- _PROBLEM STATEMENT_
Please restate the following records word for word.

- _PROVIDED RECORDS_
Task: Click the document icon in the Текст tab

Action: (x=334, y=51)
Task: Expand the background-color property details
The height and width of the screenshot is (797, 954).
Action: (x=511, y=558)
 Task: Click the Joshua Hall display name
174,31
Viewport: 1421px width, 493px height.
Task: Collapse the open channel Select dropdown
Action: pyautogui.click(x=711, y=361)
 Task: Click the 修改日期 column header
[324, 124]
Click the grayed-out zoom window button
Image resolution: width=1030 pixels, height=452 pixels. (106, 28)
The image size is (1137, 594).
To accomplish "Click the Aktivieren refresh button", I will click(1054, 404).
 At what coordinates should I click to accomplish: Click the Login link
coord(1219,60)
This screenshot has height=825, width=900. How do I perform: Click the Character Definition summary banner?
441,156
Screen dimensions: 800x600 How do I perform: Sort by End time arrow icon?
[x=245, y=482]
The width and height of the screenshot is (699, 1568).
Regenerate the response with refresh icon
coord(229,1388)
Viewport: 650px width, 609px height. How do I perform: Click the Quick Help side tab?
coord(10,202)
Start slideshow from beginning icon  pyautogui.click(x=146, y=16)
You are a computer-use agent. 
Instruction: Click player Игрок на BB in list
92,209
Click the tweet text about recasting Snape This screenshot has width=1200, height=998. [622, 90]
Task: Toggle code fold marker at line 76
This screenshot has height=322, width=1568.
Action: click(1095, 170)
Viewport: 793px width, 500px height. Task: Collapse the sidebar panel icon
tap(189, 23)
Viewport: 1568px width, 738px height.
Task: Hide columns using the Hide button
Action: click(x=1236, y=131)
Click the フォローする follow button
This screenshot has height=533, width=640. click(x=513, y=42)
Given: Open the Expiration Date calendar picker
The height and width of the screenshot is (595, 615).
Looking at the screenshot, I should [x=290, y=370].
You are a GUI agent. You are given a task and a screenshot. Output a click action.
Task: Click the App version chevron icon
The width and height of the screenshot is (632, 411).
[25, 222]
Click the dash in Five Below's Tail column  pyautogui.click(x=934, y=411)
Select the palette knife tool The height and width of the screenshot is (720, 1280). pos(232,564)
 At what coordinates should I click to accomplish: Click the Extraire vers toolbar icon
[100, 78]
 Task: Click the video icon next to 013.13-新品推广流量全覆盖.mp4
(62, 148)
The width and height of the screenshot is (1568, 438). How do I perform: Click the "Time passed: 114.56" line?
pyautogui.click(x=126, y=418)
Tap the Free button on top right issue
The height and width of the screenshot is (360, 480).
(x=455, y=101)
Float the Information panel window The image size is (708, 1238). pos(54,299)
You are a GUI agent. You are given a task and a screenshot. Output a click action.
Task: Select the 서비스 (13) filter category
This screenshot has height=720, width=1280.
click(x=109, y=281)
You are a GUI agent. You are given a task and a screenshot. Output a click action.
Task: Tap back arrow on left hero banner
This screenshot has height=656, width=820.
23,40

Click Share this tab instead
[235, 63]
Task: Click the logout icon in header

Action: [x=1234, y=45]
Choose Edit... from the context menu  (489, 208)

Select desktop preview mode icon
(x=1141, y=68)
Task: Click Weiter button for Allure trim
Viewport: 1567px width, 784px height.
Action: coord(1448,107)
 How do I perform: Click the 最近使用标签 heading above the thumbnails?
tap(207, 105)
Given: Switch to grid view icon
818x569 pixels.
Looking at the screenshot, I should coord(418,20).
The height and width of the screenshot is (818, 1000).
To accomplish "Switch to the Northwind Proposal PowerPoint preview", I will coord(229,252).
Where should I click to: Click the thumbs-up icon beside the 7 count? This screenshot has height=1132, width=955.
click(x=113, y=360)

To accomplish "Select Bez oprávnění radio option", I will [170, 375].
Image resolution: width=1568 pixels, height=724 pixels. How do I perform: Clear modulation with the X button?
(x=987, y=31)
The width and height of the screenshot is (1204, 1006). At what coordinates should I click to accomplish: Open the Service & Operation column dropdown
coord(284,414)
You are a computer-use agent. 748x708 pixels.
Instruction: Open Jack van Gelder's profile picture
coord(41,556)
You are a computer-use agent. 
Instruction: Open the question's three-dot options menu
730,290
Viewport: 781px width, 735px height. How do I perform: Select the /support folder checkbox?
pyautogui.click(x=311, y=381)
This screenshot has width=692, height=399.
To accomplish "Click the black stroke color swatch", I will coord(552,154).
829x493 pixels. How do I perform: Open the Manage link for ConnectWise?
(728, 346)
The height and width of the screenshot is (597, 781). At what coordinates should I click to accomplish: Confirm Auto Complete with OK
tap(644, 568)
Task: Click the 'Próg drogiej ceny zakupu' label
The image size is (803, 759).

- _RESPONSE TO THE EXERCISE_
Task: Click the document icon in the Текст tab

Action: (x=334, y=51)
Task: Expand the background-color property details
The height and width of the screenshot is (797, 954).
Action: (x=511, y=558)
 Task: Click the Joshua Hall display name
174,31
Viewport: 1421px width, 493px height.
Task: Collapse the open channel Select dropdown
Action: pyautogui.click(x=711, y=361)
 Task: Click the 修改日期 column header
[324, 124]
Click the grayed-out zoom window button
Image resolution: width=1030 pixels, height=452 pixels. (106, 28)
The image size is (1137, 594).
To accomplish "Click the Aktivieren refresh button", I will click(1054, 404).
 At what coordinates should I click to accomplish: Click the Login link
coord(1219,60)
This screenshot has height=825, width=900. How do I perform: Click the Character Definition summary banner?
441,156
Screen dimensions: 800x600 How do I perform: Sort by End time arrow icon?
[x=245, y=482]
The width and height of the screenshot is (699, 1568).
Regenerate the response with refresh icon
coord(229,1388)
Viewport: 650px width, 609px height. How do I perform: Click the Quick Help side tab?
coord(10,202)
Start slideshow from beginning icon  pyautogui.click(x=146, y=16)
You are a computer-use agent. 
Instruction: Click player Игрок на BB in list
92,209
Click the tweet text about recasting Snape This screenshot has width=1200, height=998. [622, 90]
Task: Toggle code fold marker at line 76
This screenshot has height=322, width=1568.
Action: click(1095, 170)
Viewport: 793px width, 500px height. Task: Collapse the sidebar panel icon
tap(189, 23)
Viewport: 1568px width, 738px height.
Task: Hide columns using the Hide button
Action: click(x=1236, y=131)
Click the フォローする follow button
This screenshot has height=533, width=640. click(x=513, y=42)
Given: Open the Expiration Date calendar picker
The height and width of the screenshot is (595, 615).
Looking at the screenshot, I should [x=290, y=370].
You are a GUI agent. You are given a task and a screenshot. Output a click action.
Task: Click the App version chevron icon
The width and height of the screenshot is (632, 411).
[25, 222]
Click the dash in Five Below's Tail column  pyautogui.click(x=934, y=411)
Select the palette knife tool The height and width of the screenshot is (720, 1280). pos(232,564)
 At what coordinates should I click to accomplish: Click the Extraire vers toolbar icon
[100, 78]
 Task: Click the video icon next to 013.13-新品推广流量全覆盖.mp4
(62, 148)
The width and height of the screenshot is (1568, 438). How do I perform: Click the "Time passed: 114.56" line?
pyautogui.click(x=126, y=418)
Tap the Free button on top right issue
The height and width of the screenshot is (360, 480).
(x=455, y=101)
Float the Information panel window The image size is (708, 1238). pos(54,299)
You are a GUI agent. You are given a task and a screenshot. Output a click action.
Task: Select the 서비스 (13) filter category
This screenshot has height=720, width=1280.
click(x=109, y=281)
You are a GUI agent. You are given a task and a screenshot. Output a click action.
Task: Tap back arrow on left hero banner
This screenshot has height=656, width=820.
23,40

Click Share this tab instead
[235, 63]
Task: Click the logout icon in header

Action: [x=1234, y=45]
Choose Edit... from the context menu  (489, 208)

Select desktop preview mode icon
(x=1141, y=68)
Task: Click Weiter button for Allure trim
Viewport: 1567px width, 784px height.
Action: coord(1448,107)
 How do I perform: Click the 最近使用标签 heading above the thumbnails?
tap(207, 105)
Given: Switch to grid view icon
818x569 pixels.
Looking at the screenshot, I should coord(418,20).
The height and width of the screenshot is (818, 1000).
To accomplish "Switch to the Northwind Proposal PowerPoint preview", I will coord(229,252).
Where should I click to: Click the thumbs-up icon beside the 7 count? This screenshot has height=1132, width=955.
click(x=113, y=360)

To accomplish "Select Bez oprávnění radio option", I will [170, 375].
Image resolution: width=1568 pixels, height=724 pixels. How do I perform: Clear modulation with the X button?
(x=987, y=31)
The width and height of the screenshot is (1204, 1006). At what coordinates should I click to accomplish: Open the Service & Operation column dropdown
coord(284,414)
You are a computer-use agent. 748x708 pixels.
Instruction: Open Jack van Gelder's profile picture
coord(41,556)
You are a computer-use agent. 
Instruction: Open the question's three-dot options menu
730,290
Viewport: 781px width, 735px height. How do I perform: Select the /support folder checkbox?
pyautogui.click(x=311, y=381)
This screenshot has width=692, height=399.
To accomplish "Click the black stroke color swatch", I will coord(552,154).
829x493 pixels. How do I perform: Open the Manage link for ConnectWise?
(728, 346)
The height and width of the screenshot is (597, 781). At what coordinates should I click to accomplish: Confirm Auto Complete with OK
tap(644, 568)
Task: Click the 'Próg drogiej ceny zakupu' label
The image size is (803, 759).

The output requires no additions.